Grow a variety of spring and fall-blooming plants

When bees hideaway during the wintertime, they return when the hint of warm weather hits and begin their process of searching for food and nutrients. The fresh nectar from blooming spring flowers is a high priority for bees, not just for the honey but to fulfill the other aspects of the ecosystem.
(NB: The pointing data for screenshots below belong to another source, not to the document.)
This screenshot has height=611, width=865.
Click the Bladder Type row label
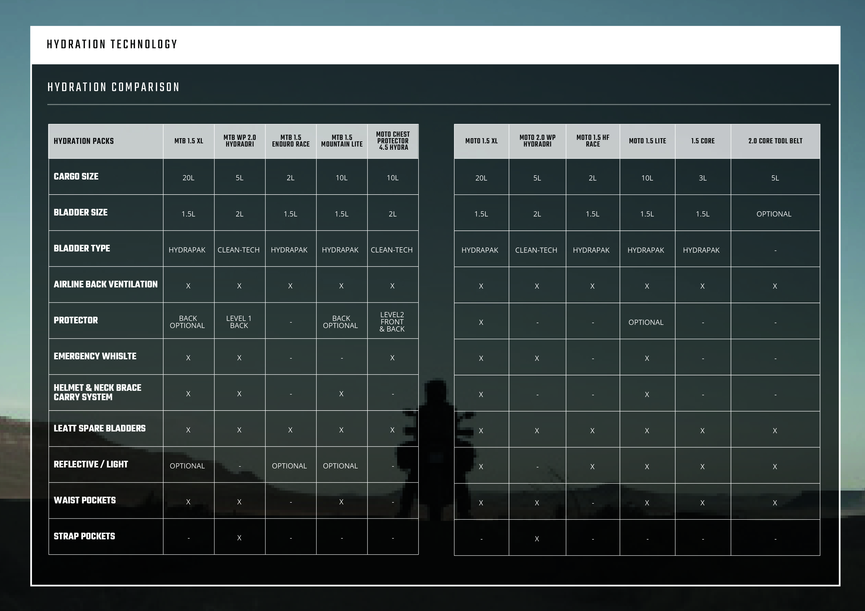(x=82, y=248)
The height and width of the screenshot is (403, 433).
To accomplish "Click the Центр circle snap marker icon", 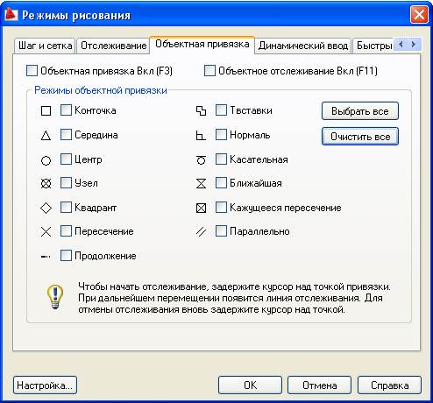I will (x=46, y=160).
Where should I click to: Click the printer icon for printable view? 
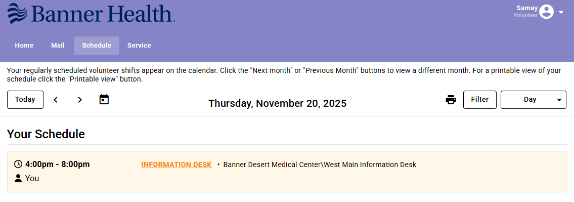[x=451, y=100]
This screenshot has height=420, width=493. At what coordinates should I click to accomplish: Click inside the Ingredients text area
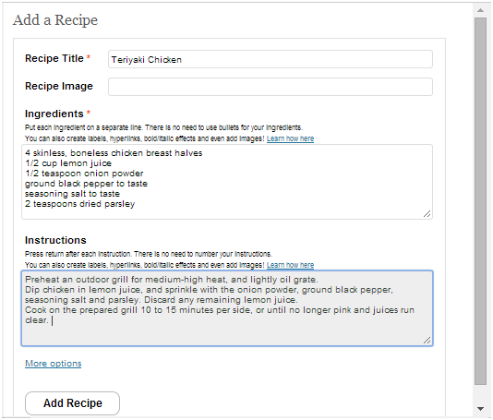(x=227, y=182)

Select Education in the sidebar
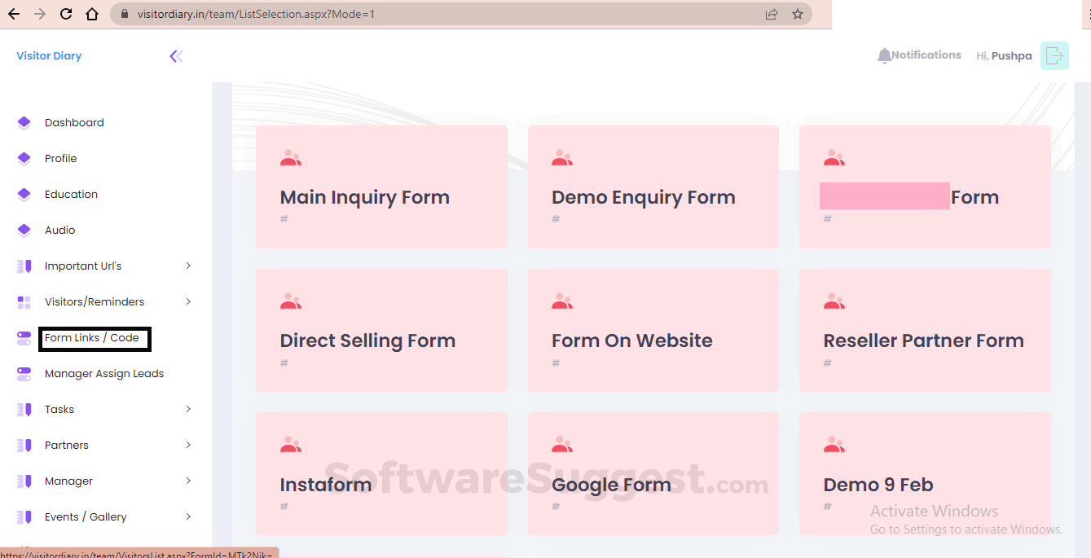click(x=70, y=194)
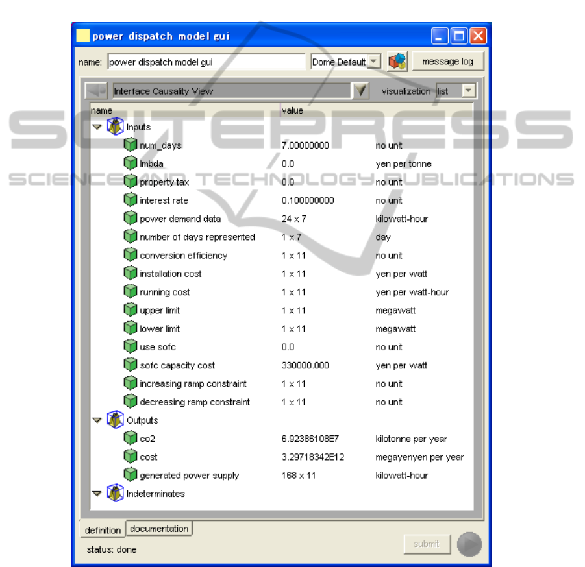Screen dimensions: 585x567
Task: Select the definition tab
Action: point(103,530)
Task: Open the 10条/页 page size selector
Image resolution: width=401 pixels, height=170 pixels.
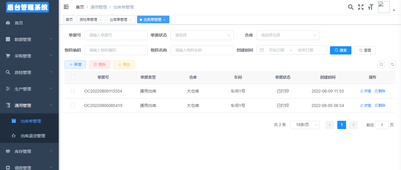Action: 305,125
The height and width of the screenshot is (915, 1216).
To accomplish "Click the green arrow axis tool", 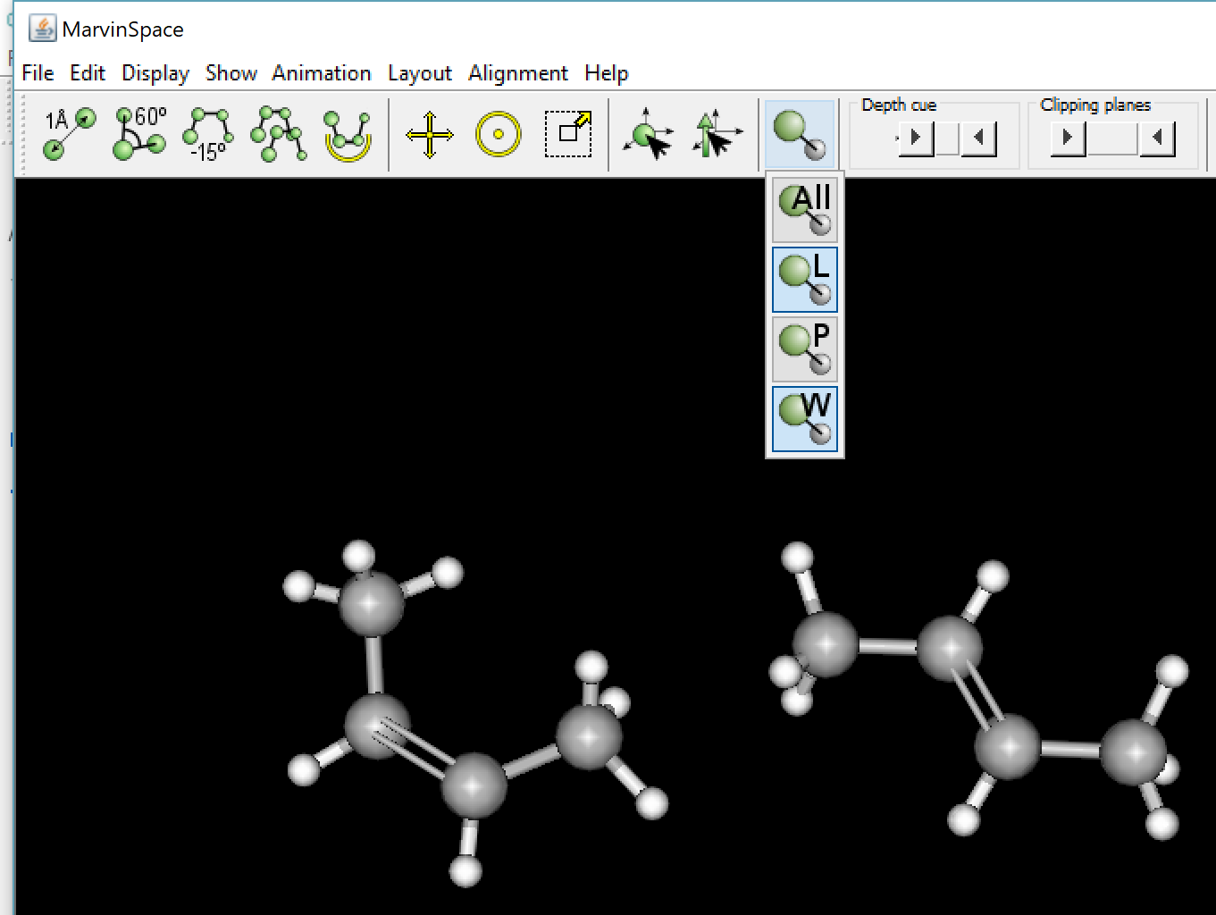I will point(717,135).
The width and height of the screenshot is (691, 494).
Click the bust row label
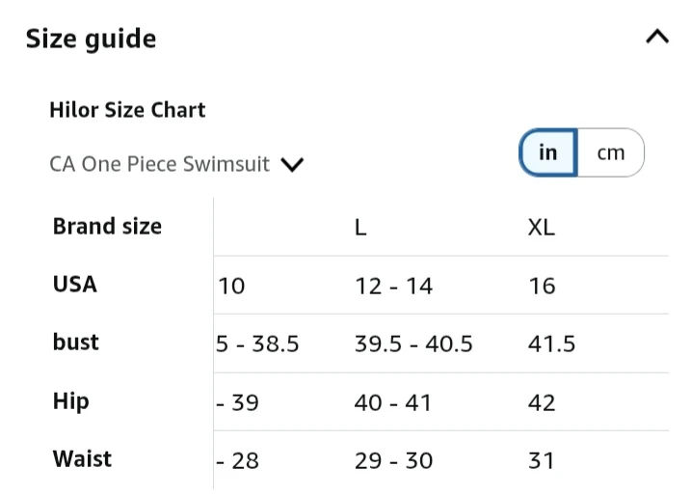pyautogui.click(x=76, y=343)
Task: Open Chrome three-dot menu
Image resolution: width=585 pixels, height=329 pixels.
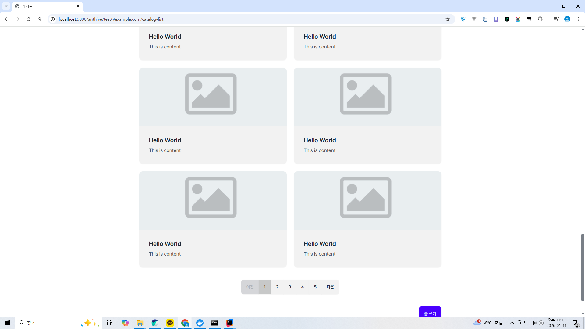Action: tap(578, 19)
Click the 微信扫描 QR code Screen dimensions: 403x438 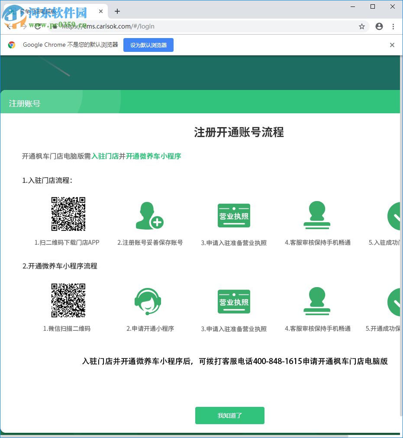click(68, 300)
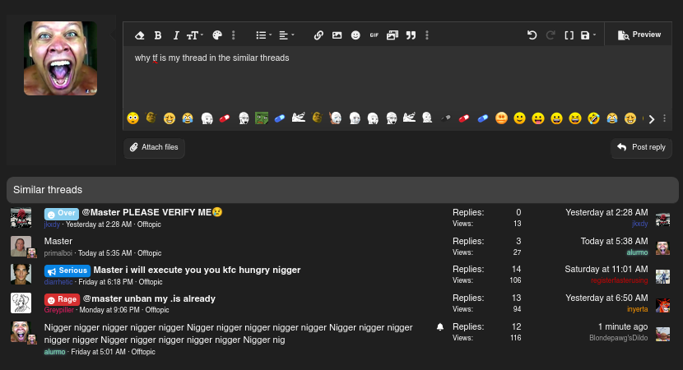
Task: Click the eraser remove formatting icon
Action: point(139,35)
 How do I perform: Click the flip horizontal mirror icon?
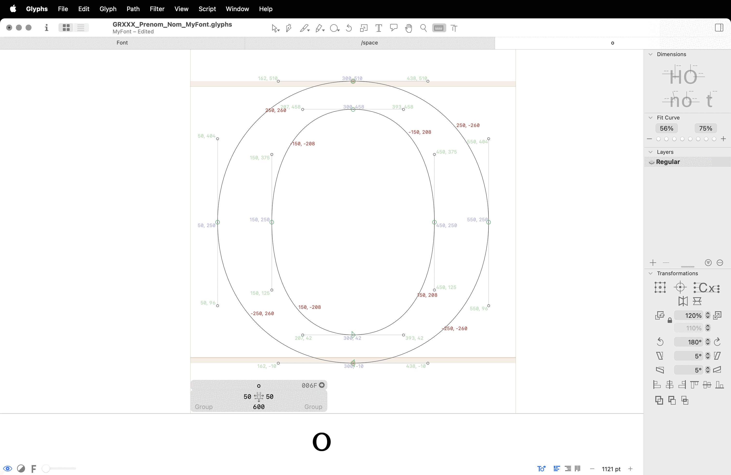(x=683, y=301)
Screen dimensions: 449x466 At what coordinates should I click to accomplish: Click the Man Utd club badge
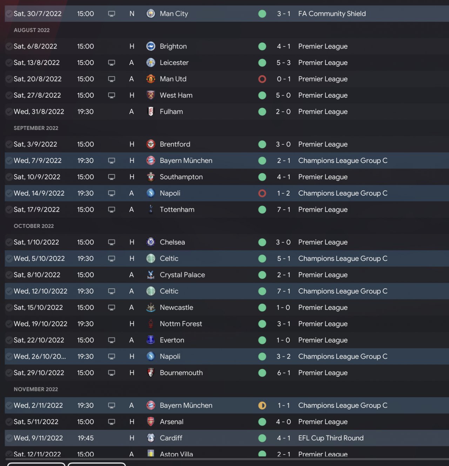pyautogui.click(x=150, y=79)
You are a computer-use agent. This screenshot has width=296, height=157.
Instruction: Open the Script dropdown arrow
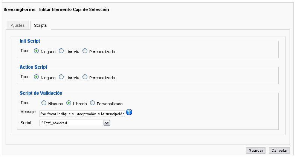[x=107, y=123]
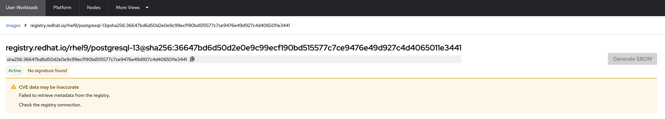Click the Check the registry connection text

(x=50, y=105)
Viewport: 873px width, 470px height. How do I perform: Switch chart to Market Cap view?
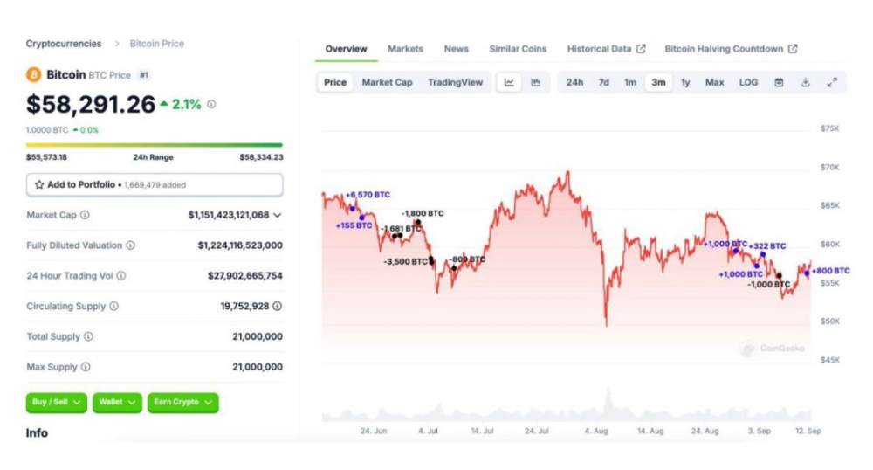[x=387, y=83]
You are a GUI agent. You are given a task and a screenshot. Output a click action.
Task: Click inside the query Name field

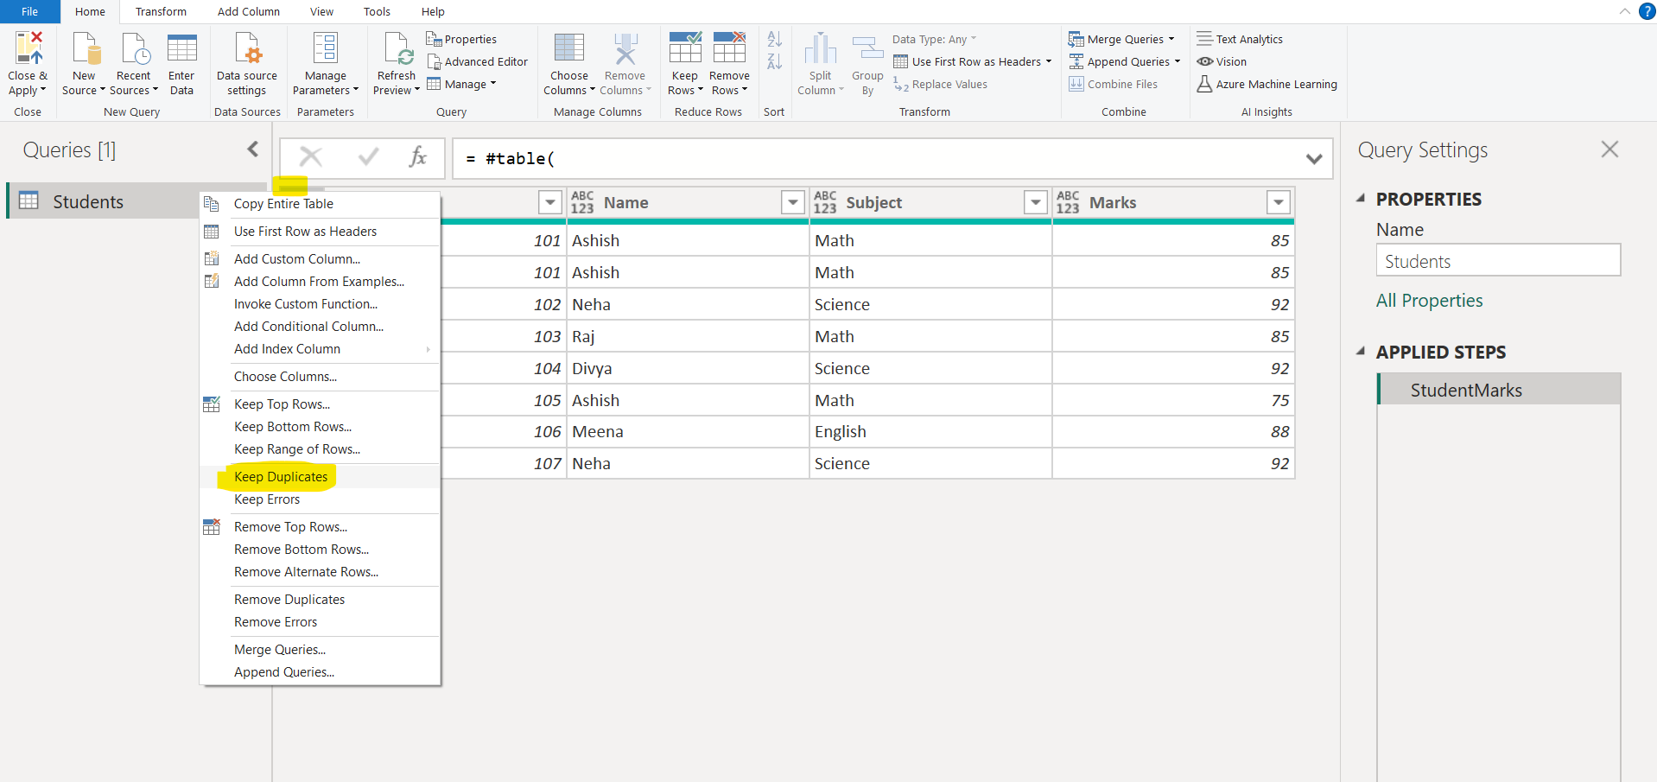pos(1497,260)
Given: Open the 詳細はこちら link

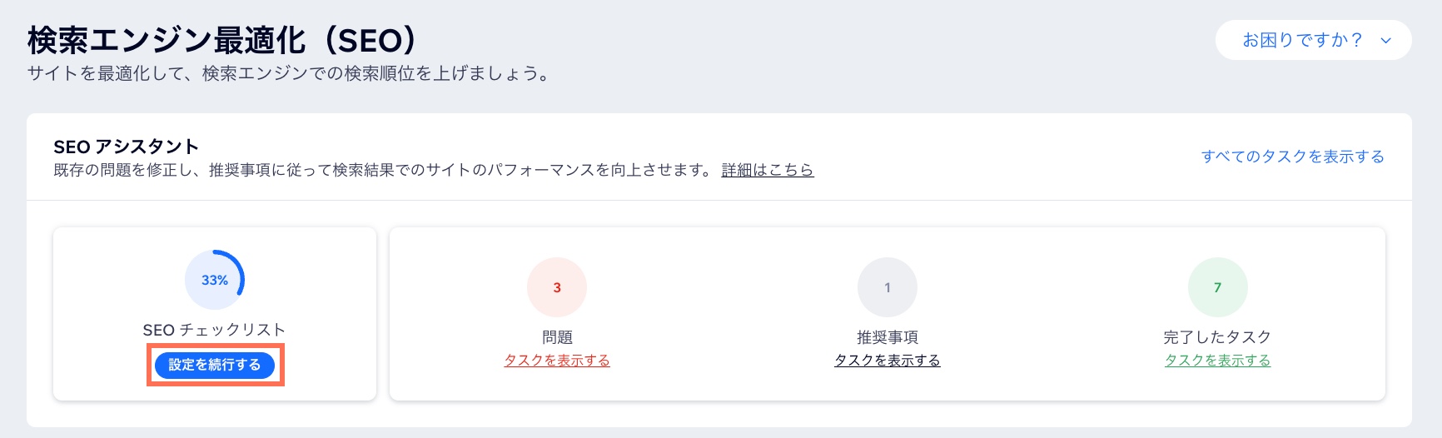Looking at the screenshot, I should click(x=768, y=170).
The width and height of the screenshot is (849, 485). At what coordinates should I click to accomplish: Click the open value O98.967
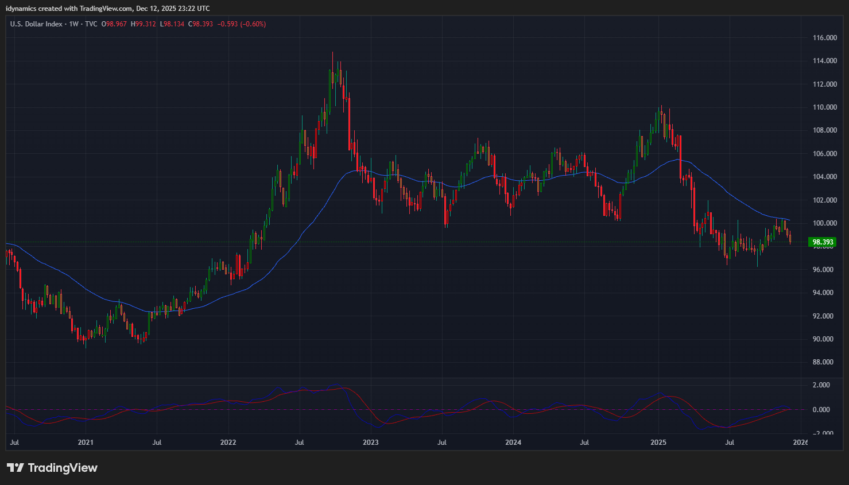(x=114, y=24)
Choose plants that attract bees

Planting native wildflowers, flowering herbs, berries, or, fruit trees is a grade-A way to create a garden that bees will love. When you have bee-friendly plants, you'll play an important role in the production of raw, local honey when the bees are happy!

Embrace the weeds

A well-manicured garden may be ideal, but consider letting-bee those dandelions, clovers, and milkweed as they are vital for the bees' survival. You can tell by now that anything that helps the bees is excellent for every other part of nature, given the bees' accelerating decline. Turn this into a game. Take the dandelions growing in the yard and blow the seeds to create a space for your bees to thrive.

DO NOT USE CHEMICALS

If the goal is to make your garden appealing and nourishing to bees, then using many chemicals promoted in lawn and garden care is out of the question. Eliminate them if you can, and if you must use them, read the labels for ingredients that are harmful to bees. Then, when using your well-researched pesticides, spray them at night when bees and other pollinators are not active. Be careful because even those that may look harmless will cause unnecessary harm to growing bee communities in the garden when sprayed in large quantities.

 

Consider supporting your local beekeepers and sellers of raw, local honey as everything works in tandem. It allows beekeepers to continue cultivating their farms and nurturing the bee colonies to create environments where pollinator populations can thrive. Your garden will buzz with excitement and flourish when those bees keep the life cycle going!